# Task requirements:
Isolate every line in the data with the string "Center" and copy it.
[[ Task inputs, beginning ]]
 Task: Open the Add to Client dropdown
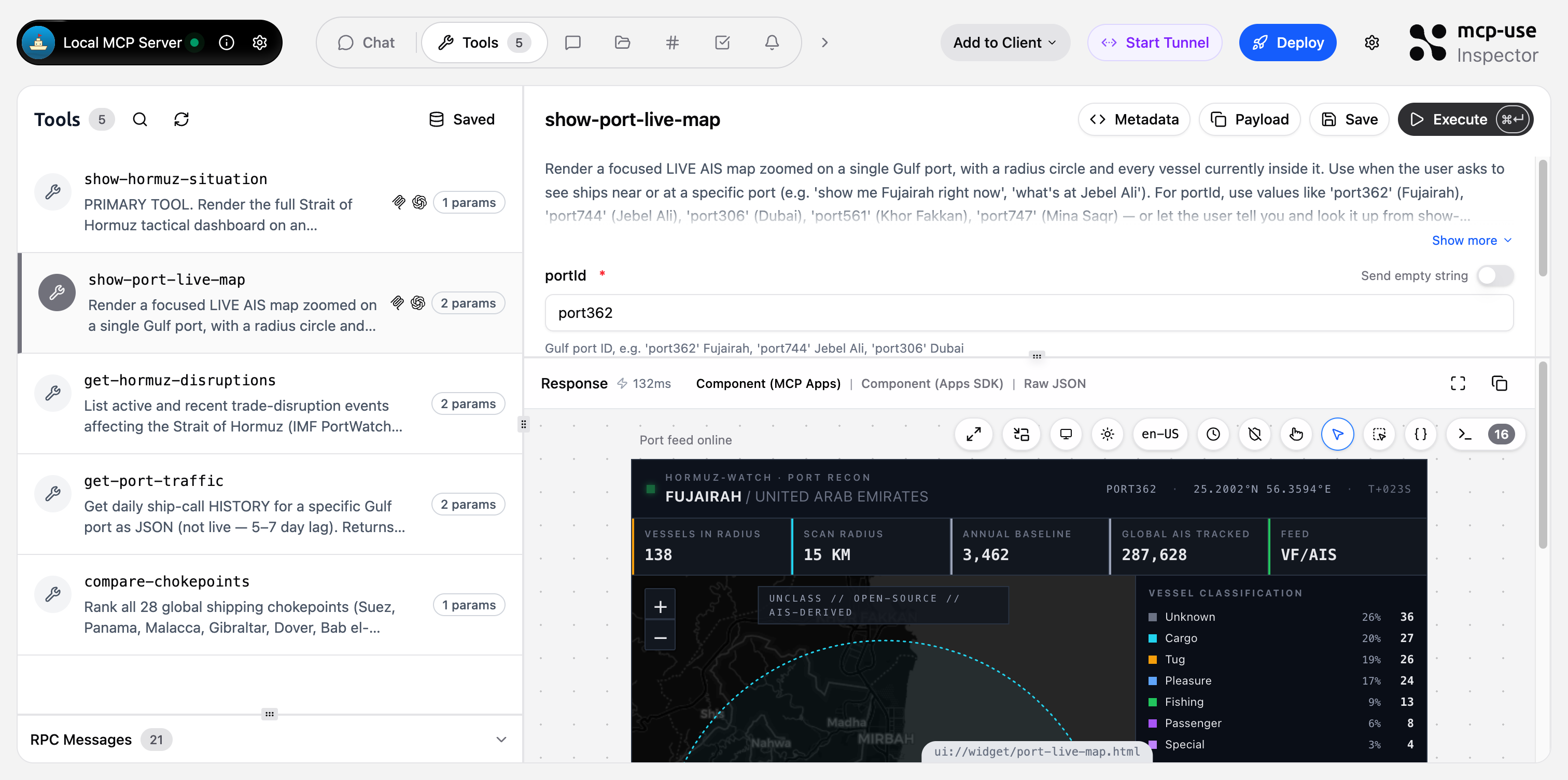pyautogui.click(x=1004, y=43)
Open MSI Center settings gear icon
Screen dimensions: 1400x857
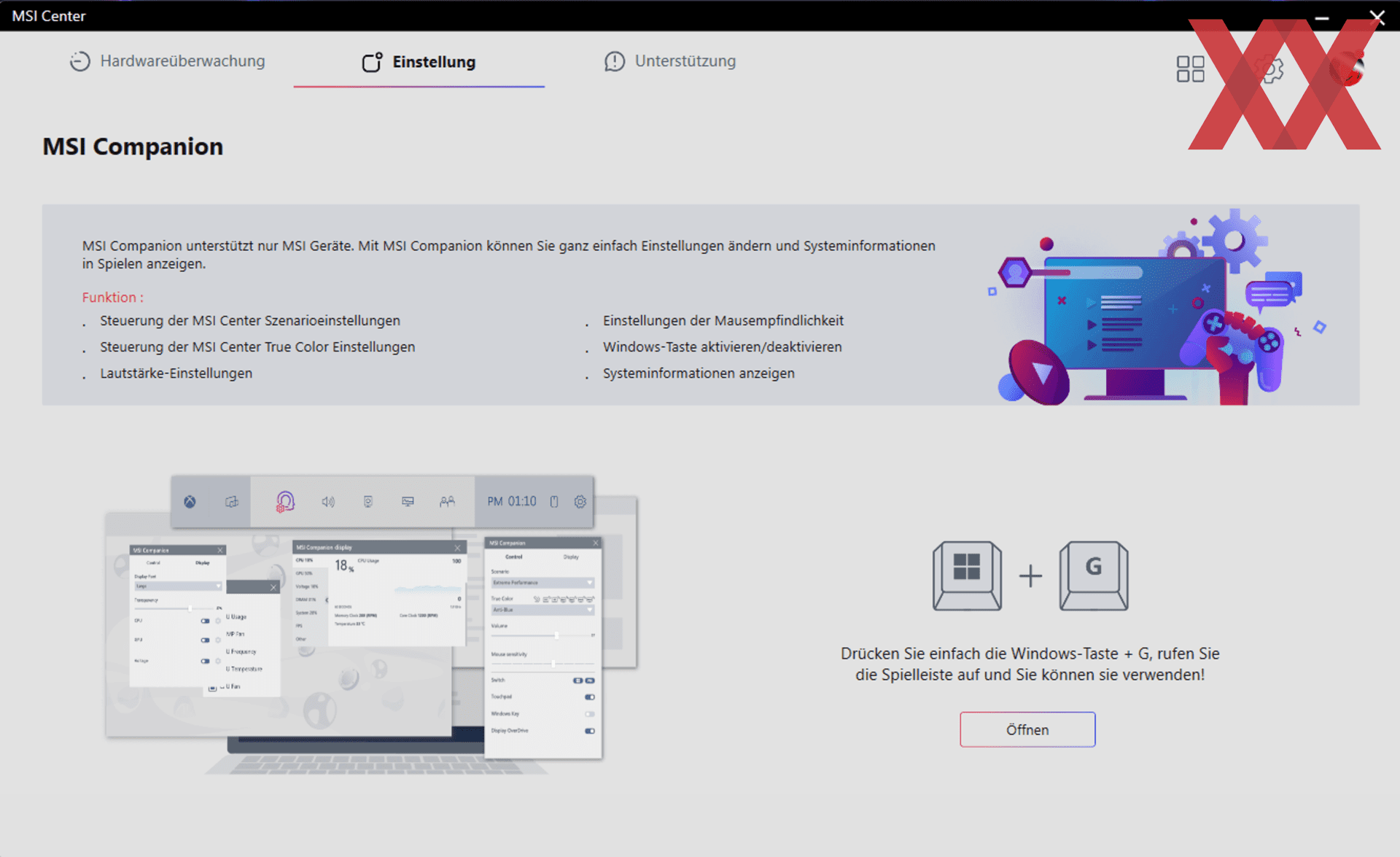pos(1271,69)
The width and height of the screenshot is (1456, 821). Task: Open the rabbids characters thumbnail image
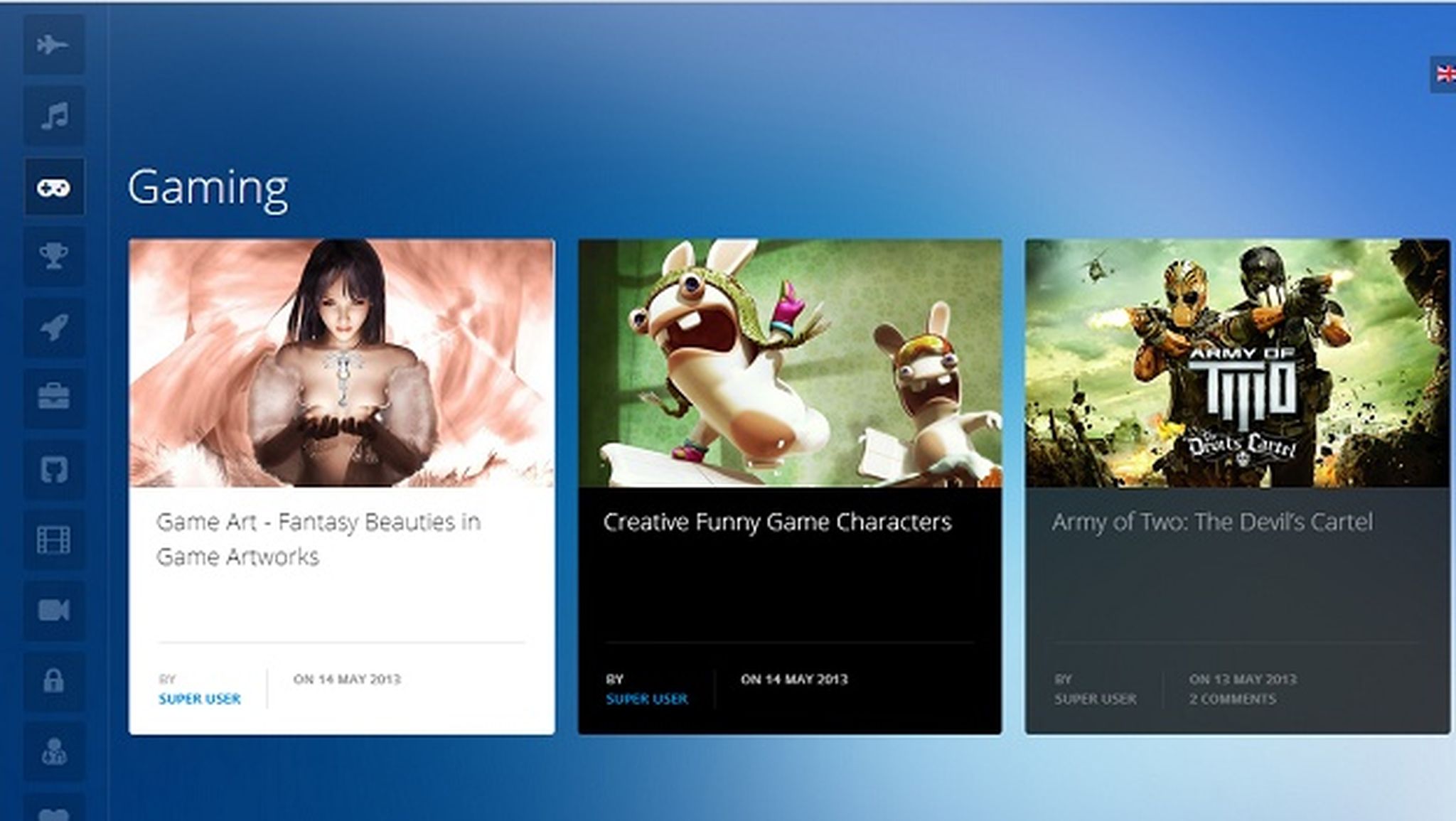789,363
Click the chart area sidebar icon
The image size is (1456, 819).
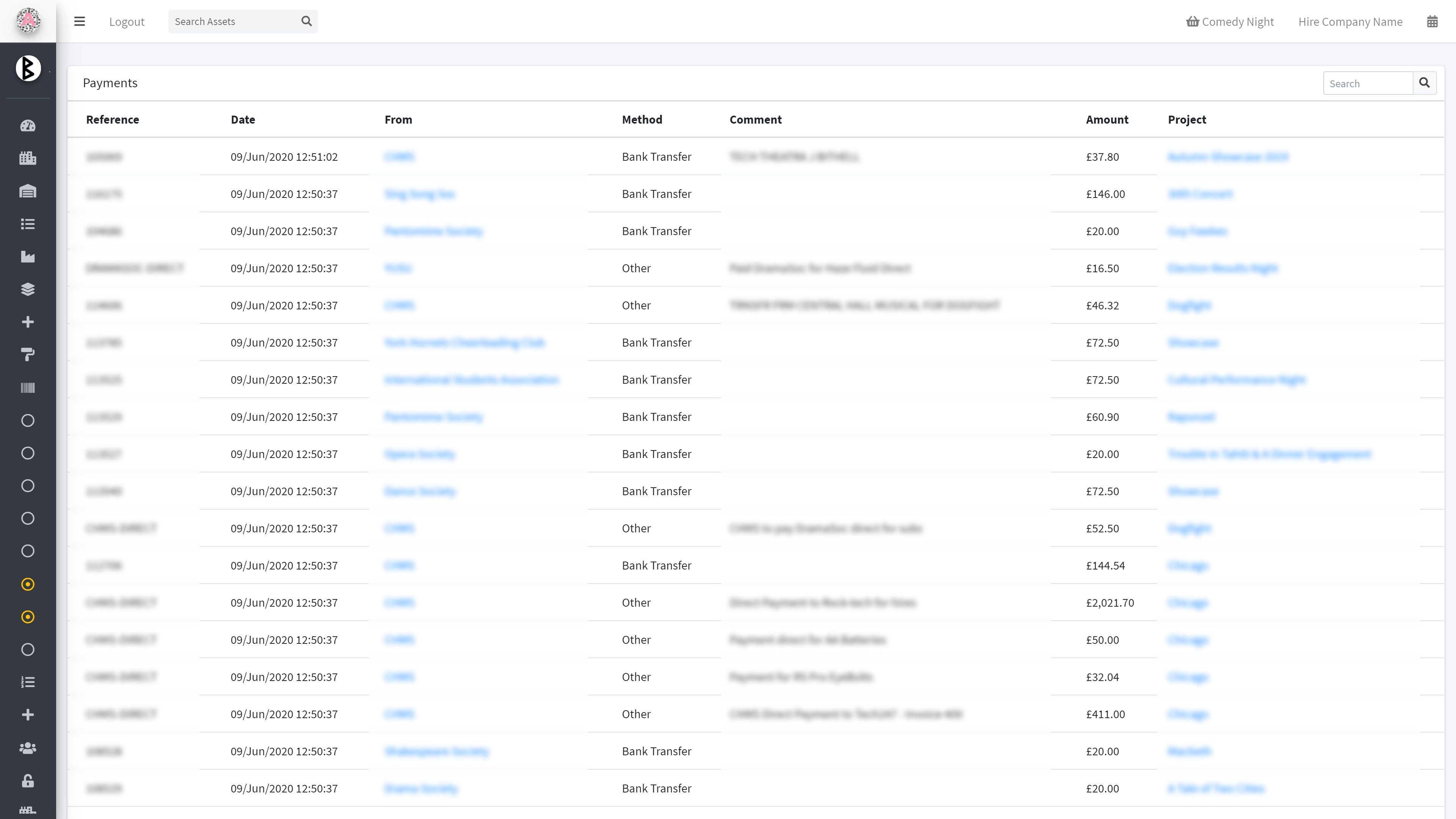tap(28, 257)
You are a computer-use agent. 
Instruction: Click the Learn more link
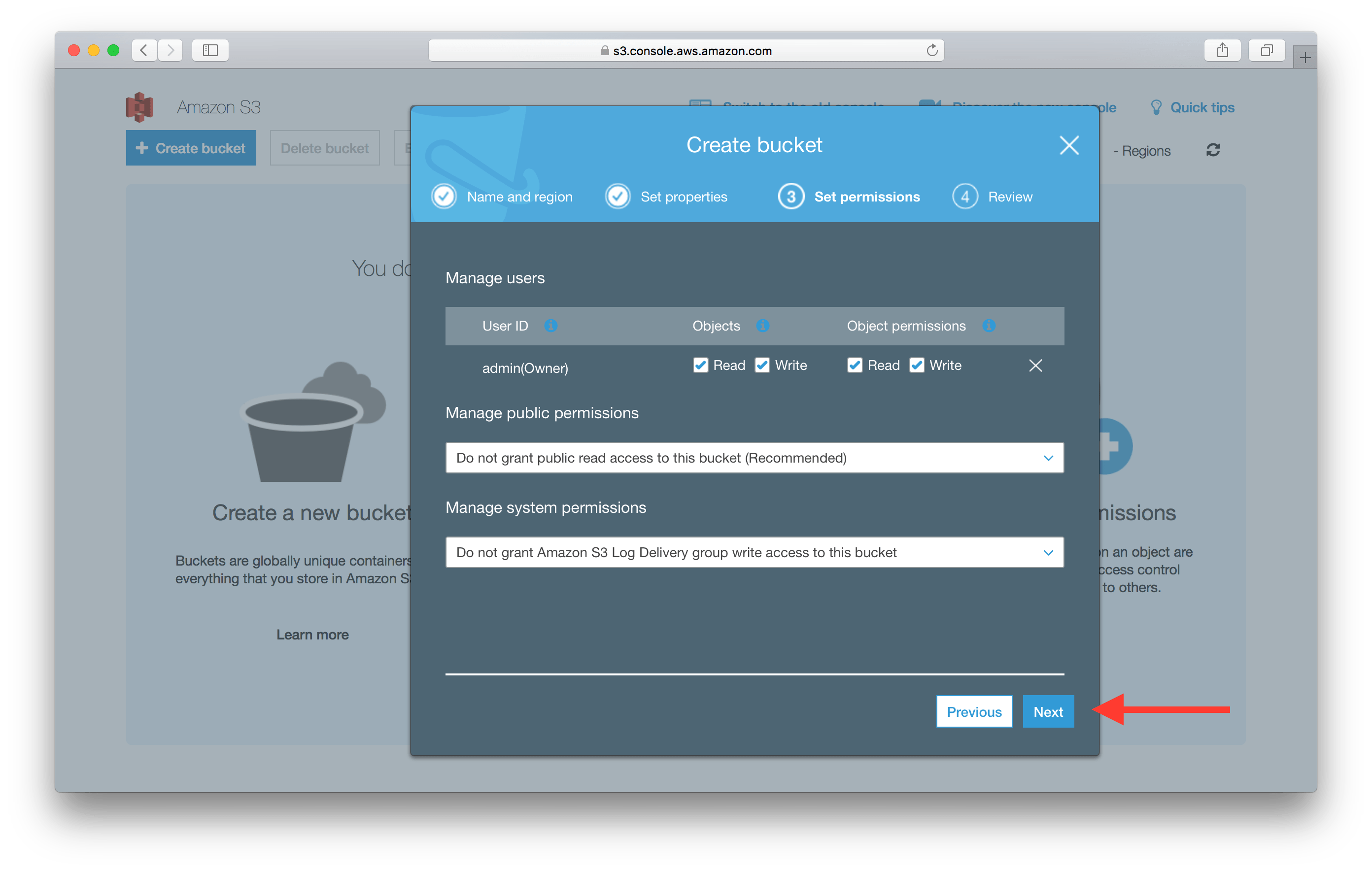[x=312, y=634]
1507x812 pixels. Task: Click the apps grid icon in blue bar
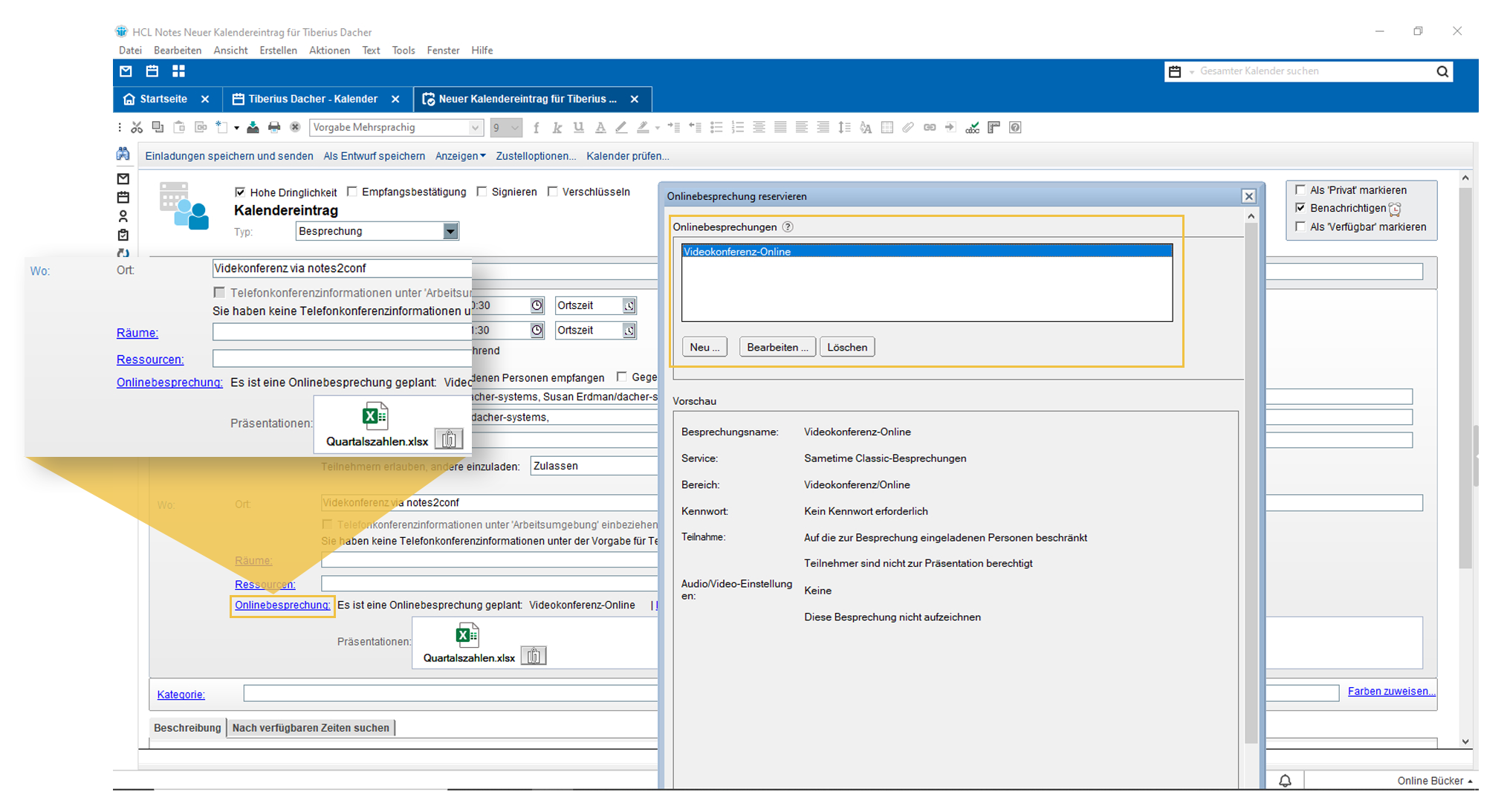178,71
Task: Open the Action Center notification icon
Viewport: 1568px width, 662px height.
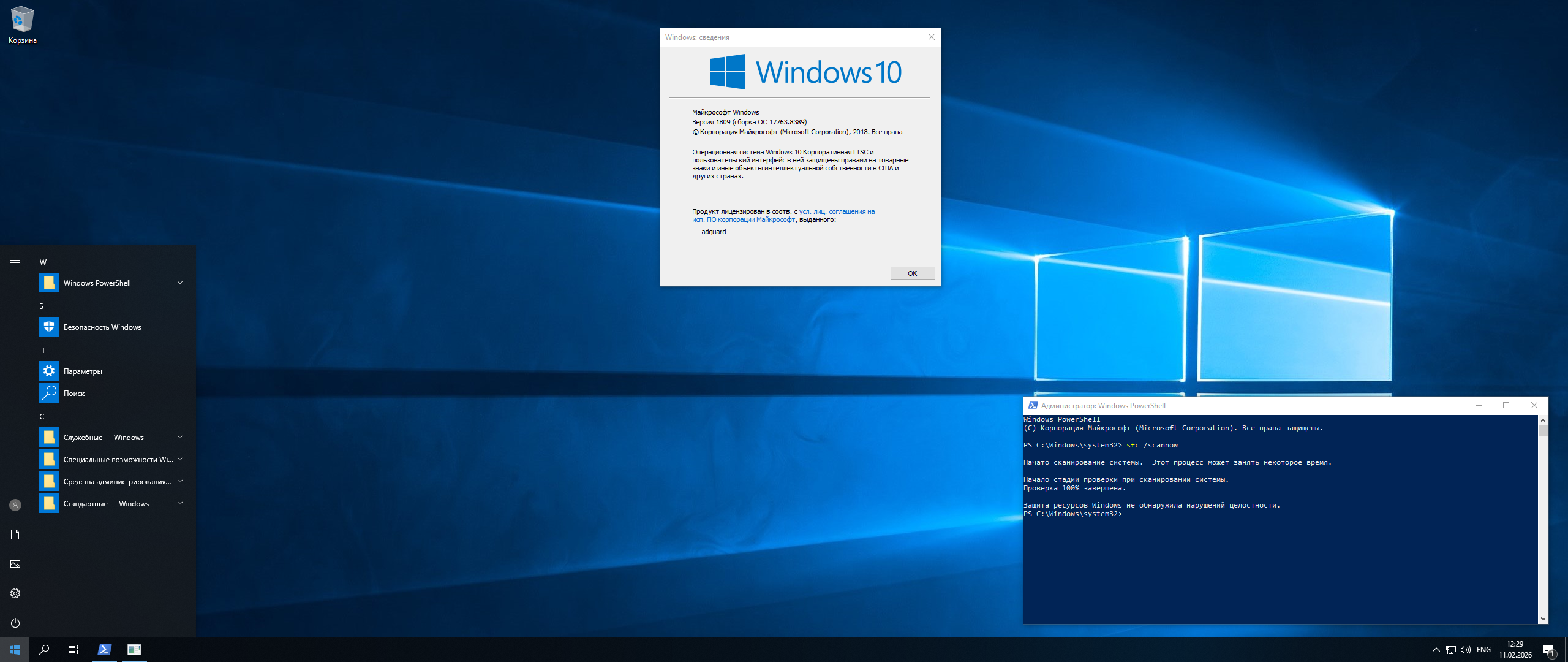Action: tap(1548, 650)
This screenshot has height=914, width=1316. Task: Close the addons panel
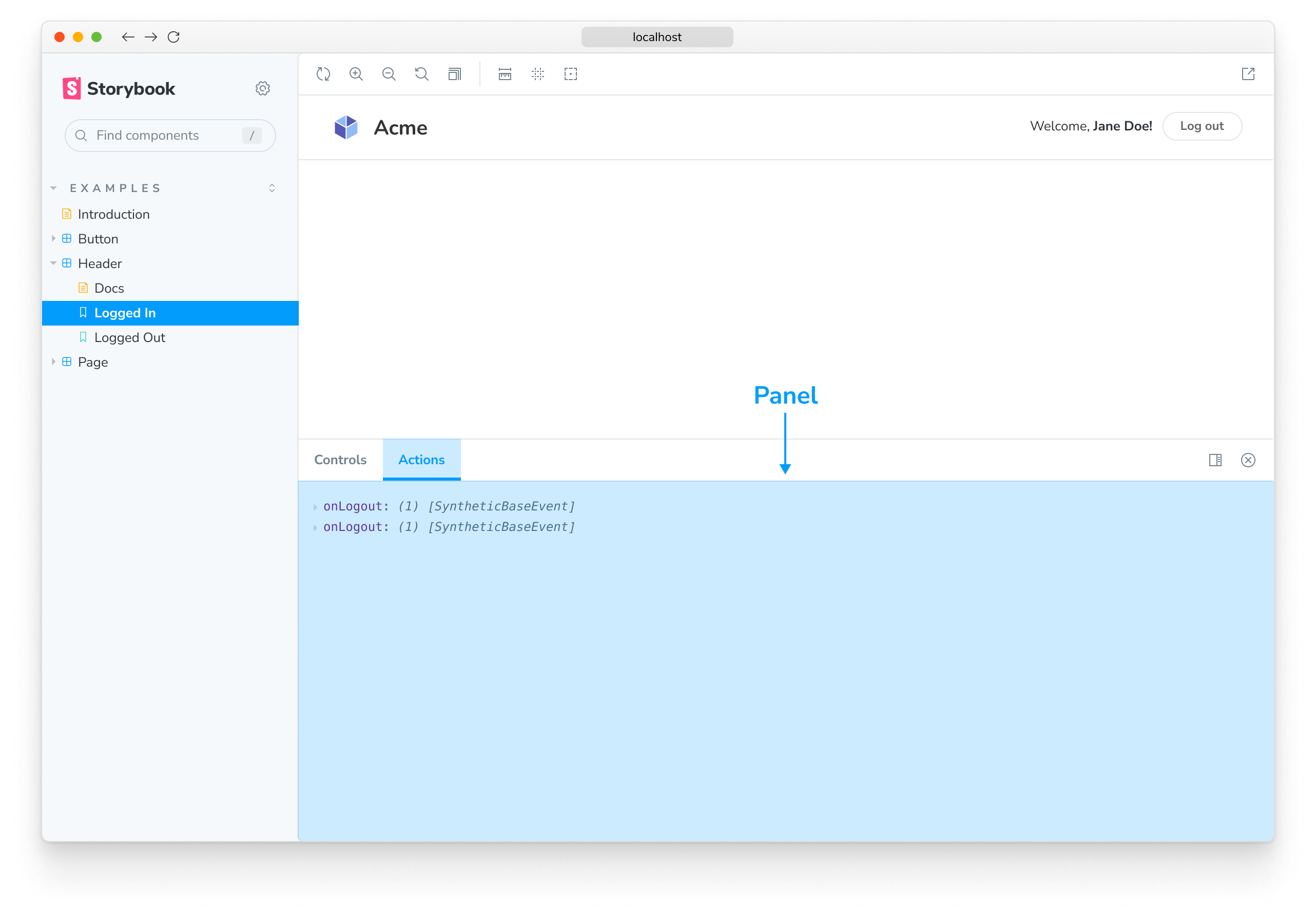pyautogui.click(x=1248, y=460)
[[ Task inputs, end ]]
# Output for this task:
Open MSI Center settings gear icon
Task: Open the Action Center notification icon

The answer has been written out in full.